Par exemple, l’entreprise Gojob, spécialisée dans le recrutement en intérim, a mis en place cette stratégie. Elle a opté pour mettre en place un assistant virtuel qui pré-qualifie un candidat en 15 minutes.
Ainsi, les recruteurs gagnent du temps et gardent la main sur la phase de décision. À la suite de cette pré-qualification, le candidat est renvoyé vers le recruteur pour la suite des étapes du recrutement. L’entreprise utilise l’IA comme outil d’aide à la décision tout en gardant l’humain comme décisionnaire final.
À chacun son organisation !
Transparence et régulation : encadrer l’utilisation de l’IA
Le sujet de l’intelligence artificielle reste source de questionnement, c’est pourquoi l’Union Européenne a pris position sur cette thématique.
En 2024, le Règlement Européen sur l’Intelligence Artificielle (AI Act) est adopté. Il impose des règles strictes en matière de transparence pour les algorithmes qui sont utilisés dans des domaines sensibles, comme le recrutement.
La réglementation est la suivante : Les fournisseurs et utilisateurs de systèmes d’IA doivent informer les personnes concernées lorsqu’elles interagissent avec un système d’IA, sauf si cela est évident pour une personne raisonnablement informée. – Art-50
Les personnes affectées par une décision prise à l’aide d’un système d’IA à haut risque ont le droit d’obtenir des informations sur le rôle du système dans le processus décisionnel. – Art-26
Enfin, une dernière réglementation entre en vigueur quant à la transparence des informations, le RGPD (Règlement Général sur la Protection des Données). Cette règle reste essentielle dans ce cas précis pour interdire toute prise de décision automatisée sans intervention humaine sauf consentement explicite.

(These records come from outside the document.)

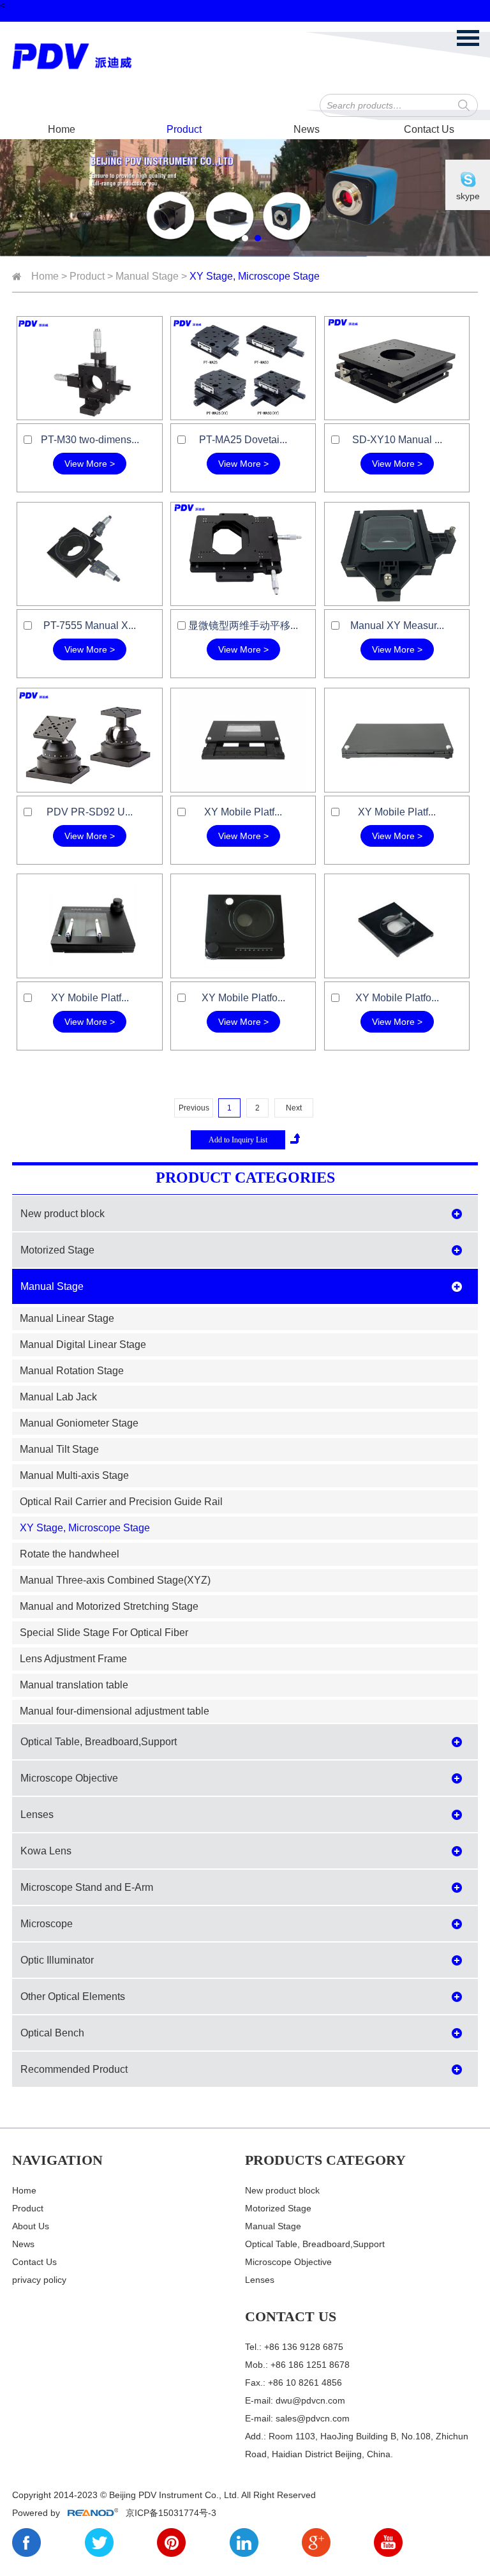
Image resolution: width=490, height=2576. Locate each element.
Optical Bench (52, 2032)
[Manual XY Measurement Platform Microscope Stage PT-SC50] (397, 554)
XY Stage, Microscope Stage (254, 276)
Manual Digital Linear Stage (83, 1344)
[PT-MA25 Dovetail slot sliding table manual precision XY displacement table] (243, 368)
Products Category (325, 2160)
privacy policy (39, 2280)
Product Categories (245, 1177)
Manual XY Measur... (397, 625)
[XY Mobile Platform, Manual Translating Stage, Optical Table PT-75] (89, 926)
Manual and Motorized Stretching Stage (109, 1606)
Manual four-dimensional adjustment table (114, 1711)
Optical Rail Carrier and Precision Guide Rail (121, 1501)
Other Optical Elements (72, 1996)
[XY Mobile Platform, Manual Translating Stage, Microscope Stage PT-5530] (397, 926)
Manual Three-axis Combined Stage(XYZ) (115, 1580)
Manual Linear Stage (67, 1318)
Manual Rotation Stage (72, 1370)
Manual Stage (147, 276)
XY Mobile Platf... (243, 812)
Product (184, 129)
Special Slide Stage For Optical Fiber (104, 1632)
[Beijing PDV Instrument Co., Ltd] (79, 56)
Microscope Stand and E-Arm (86, 1887)
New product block (62, 1213)
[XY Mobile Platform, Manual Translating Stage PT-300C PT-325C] (243, 740)
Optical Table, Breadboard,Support (98, 1741)
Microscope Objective (69, 1778)
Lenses (37, 1814)
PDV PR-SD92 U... (90, 812)
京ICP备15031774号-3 (169, 2513)
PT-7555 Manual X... (89, 625)
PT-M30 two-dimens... (90, 439)
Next (294, 1107)
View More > (89, 463)
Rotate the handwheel (69, 1554)
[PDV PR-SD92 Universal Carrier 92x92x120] (89, 740)
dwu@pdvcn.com (310, 2400)
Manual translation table (74, 1684)
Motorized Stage (57, 1250)
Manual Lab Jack (58, 1396)
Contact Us (429, 129)
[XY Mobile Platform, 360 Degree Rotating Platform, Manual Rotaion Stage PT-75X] (243, 926)
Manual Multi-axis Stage (74, 1475)
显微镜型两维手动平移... (243, 625)
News (306, 129)
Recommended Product (74, 2069)
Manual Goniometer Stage (79, 1423)
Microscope (46, 1923)
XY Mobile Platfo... (243, 997)
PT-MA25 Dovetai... (243, 439)
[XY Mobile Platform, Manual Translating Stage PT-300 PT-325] (397, 740)
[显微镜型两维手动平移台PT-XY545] (243, 554)
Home (61, 129)
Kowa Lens (45, 1850)
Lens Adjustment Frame (73, 1658)
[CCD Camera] (245, 197)
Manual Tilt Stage (59, 1449)
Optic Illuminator (57, 1960)
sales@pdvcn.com (313, 2418)
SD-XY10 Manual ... (397, 439)
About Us (30, 2226)
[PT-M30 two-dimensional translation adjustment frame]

L’intelligence artificielle dans le recrutement est certes une technologie forte, mais elle est aussi très fragile. Elle peut éviter des tâches répétitives et longues, objectiver et améliorer, mais elle peut aussi renforcer les discriminations ! Le défi reste alors de faire preuve d’éthique, en collaborant de façon contrôlée avec l’IA dans le processus de recrutement.